With a title like The Old Wives' Tale the prospective reader may wonder what this book is about. Written near the turn of the 19th century to the 20th, but concerning a stretch of time that begins nearly 50 years before that, Arnold Bennett's beautifully executed realistic novel concerns life and love in the Potteries district of middle England and in Paris, France. The two locales reflect the disparate fates of two at once similar and not-so-similar sisters, Constance and Sophia Baines. From their first names alone is intimated their personalities & thus their fates. (Can't you tell already who stays in England & who goes to Paris?) The book follows them from girlhood, through it all, and to the grave. Critics have called this work, "One of the most complete and satisfying novels of English provincial life," and I too concur.
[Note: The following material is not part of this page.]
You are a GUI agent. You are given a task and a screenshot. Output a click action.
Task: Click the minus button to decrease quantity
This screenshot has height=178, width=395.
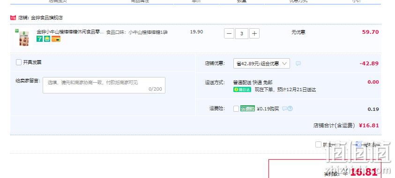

Classic Bitch finally learns her lesson (after having been burned one too many times), and refrains from reading the book's introduction before reading the book itself. The irony is that this introduction would have spoiled next to nothing, but it does contain some very thoughtful writing about what makes The Old Wives' Tale great. To wit: In a broader sense, Bennett's novel is concerned with the effects of time & history on the lives of extraordinarily ordinary people; his characters are rendered with interwoven compassion and irony; he is expert at noting how human beings react to big issues by concentrating very hard on small issues. Life itself!
As for Classic Bitch herself, what stands out is the gentle and kindly omniscience of the narration. Only once does Bennett slip into first person, for a mere three concatenated sentences, reflecting on the death of a character. The effect is to at once augment the sense of true omniscience, yet also to refine the intimacy of the narration. Beautiful. Remarkably entertainingthough for different reasons entirelyis the author's treatment of the lone "sex scene" in the book (if it even can be called that). The reader must extend compassion to the author who was writing about Victorian times while only very newly on the cusp of Edwardian times himself. The net result is a baffling page of references to men who "worship the god Pan," and hence become "initiated" into a "cult," followed by another page about a male character (whose tone is described as "masculine") "not altogether surprised at being startled" by the countenance of his expecting wife. (Note to high schools: This book would be completely safe material to be required reading in a painfully teenaged English class!) I love this book!!
Disciplined in the tradition of the French realistic novel against purple prose, here's a Bennett sampler, a few of my favorite lines from The Old Wives' Tale:
"Real miracles never seem to be miracles, and that which at the first blush resembles one usually proves to be an instance of the extremely prosaic."
"The driving-off of a wagonette can be a dreadful thing."
"Each was deceiving the other: [the husband] hid his crime, and [the wife] hid her knowledge of his crime. False, false! But this is what marriage is."
"She had accepted Gerald as one accepts a climate."
"It was appallingthe passage of years; and the passage of years would grow more appalling."
Finishing this book is like saying goodbye to friends. I shall miss the Baines girls. Everyone should read this book; it is the consummate example of classic literature. And I might note here that next year (2007), it will celebrate 100 years in publication! It is indeed a timeless classic. And if that is not enough to persuade you to pick it up, believe it or not, the last chapter of The Old Wives' Tale is entitled, "What Life Is." Not only do you have to admire Arnold Bennett for attempting this, but I daresay there are some answers to be found within.